Any suggestions for a course in Mathematical Logic? I am teaching a topics course for Mathematics majors (at Temple), and am considering Logic as the topic. I was wondering if people (a) have suggestions for an appropriate text and (b) how much might be reasonable to cover in a semester. Is it feasible to end with a little model theory, or would that be a pipe dream?
EDIT
The students are theoretically math majors, and the title of the course is "Senior Problem Solving", so they are seniors with high probability. Which means that they have a couple of courses in real analysis, and one in abstract algebra.
 A: Kenneth Kunen recently wrote a wonderful introduction to Mathematical Logic, called "The Foundations of Mathematics" (ISBN:  978-1-904987-14-7), published in 2009.  The book's only prerequisite is the mathematical maturity that an Introduction to Analysis course would provide, so it sounds like your students would be prepared.  The book provides a brief introduction to axiomatic set theory, model theory, and computability theory; and it culminates with a proof of Godel's incompleteness theorems and Tarski's theorem on the non-definability of truth.  There are also a couple brief discussions of the philosophy of mathematics; these are given from the perspective of the working mathematician, and they are used to motivate the material.  And they are very helpful.  In fact, the most salient thing about this book is that it is exceptionally clear, well-written, and easy to learn from.  (Kunen also wrote "Set Theory:  An Introduction To Independence Proofs" which is also exceptionally clear, well-written, and easy to learn from).  Your students will be grateful for the fact that this book is available (new) on amazon.com for less than $25.

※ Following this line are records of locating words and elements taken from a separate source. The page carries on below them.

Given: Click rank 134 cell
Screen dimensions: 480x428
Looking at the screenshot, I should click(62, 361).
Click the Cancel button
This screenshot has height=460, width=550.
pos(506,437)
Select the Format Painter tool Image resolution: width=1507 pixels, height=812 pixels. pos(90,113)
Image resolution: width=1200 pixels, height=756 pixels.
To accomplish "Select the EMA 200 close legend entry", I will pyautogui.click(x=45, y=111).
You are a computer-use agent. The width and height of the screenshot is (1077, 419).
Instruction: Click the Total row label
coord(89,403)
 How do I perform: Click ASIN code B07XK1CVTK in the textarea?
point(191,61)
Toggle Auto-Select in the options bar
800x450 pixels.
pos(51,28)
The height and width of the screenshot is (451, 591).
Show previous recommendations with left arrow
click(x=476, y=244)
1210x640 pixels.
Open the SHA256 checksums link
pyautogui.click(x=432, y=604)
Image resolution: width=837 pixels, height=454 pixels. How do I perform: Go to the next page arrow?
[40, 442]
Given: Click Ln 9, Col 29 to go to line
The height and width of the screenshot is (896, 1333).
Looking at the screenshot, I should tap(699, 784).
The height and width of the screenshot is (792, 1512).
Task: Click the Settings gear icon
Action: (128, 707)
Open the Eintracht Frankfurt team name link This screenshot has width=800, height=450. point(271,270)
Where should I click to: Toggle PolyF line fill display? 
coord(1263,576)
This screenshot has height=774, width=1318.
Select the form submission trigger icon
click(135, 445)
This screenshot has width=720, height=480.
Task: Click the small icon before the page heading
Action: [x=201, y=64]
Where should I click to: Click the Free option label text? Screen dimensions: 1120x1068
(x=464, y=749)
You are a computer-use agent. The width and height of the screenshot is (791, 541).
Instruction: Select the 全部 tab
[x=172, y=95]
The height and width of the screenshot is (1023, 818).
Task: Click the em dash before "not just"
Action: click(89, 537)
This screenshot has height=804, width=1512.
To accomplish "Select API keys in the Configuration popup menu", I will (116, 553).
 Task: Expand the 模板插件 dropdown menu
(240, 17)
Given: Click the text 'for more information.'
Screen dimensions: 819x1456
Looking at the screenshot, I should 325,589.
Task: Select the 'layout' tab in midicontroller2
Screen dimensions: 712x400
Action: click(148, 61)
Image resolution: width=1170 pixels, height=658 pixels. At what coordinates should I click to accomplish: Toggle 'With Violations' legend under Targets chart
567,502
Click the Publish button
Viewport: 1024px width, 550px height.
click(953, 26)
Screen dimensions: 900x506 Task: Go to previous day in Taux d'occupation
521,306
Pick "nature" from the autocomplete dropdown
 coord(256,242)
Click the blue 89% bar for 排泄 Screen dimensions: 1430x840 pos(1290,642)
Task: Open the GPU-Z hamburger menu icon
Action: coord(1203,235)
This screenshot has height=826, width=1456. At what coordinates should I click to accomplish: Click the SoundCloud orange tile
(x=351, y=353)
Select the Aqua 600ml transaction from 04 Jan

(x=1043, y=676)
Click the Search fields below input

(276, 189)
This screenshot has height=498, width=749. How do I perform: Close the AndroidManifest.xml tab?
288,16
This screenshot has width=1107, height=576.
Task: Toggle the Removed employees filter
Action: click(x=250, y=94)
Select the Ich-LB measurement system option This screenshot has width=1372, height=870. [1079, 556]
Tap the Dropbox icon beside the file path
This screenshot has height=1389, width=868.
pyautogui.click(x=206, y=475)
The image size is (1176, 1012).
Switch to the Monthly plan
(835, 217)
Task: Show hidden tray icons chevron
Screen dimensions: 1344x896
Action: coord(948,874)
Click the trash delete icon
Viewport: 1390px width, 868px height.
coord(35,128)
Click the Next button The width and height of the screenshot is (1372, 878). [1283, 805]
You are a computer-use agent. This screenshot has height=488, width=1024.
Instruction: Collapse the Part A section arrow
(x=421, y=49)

A: I think it is very doable.  I took a class like that as an undergrad.  The textbook was Enderton's "Introduction to Mathematical Logic".  It did enough Hilbert-style proof theory to get up to the incompleteness theorem, then discussed models, interpretations, Tarski's definition of truth, etc.  It seemed great at the time and wasn't a terribly hard course.  My gripe these many years later is that I wish it had said something about sequent calculus since that would have changed how I thought of logic if I'd known about it at the time.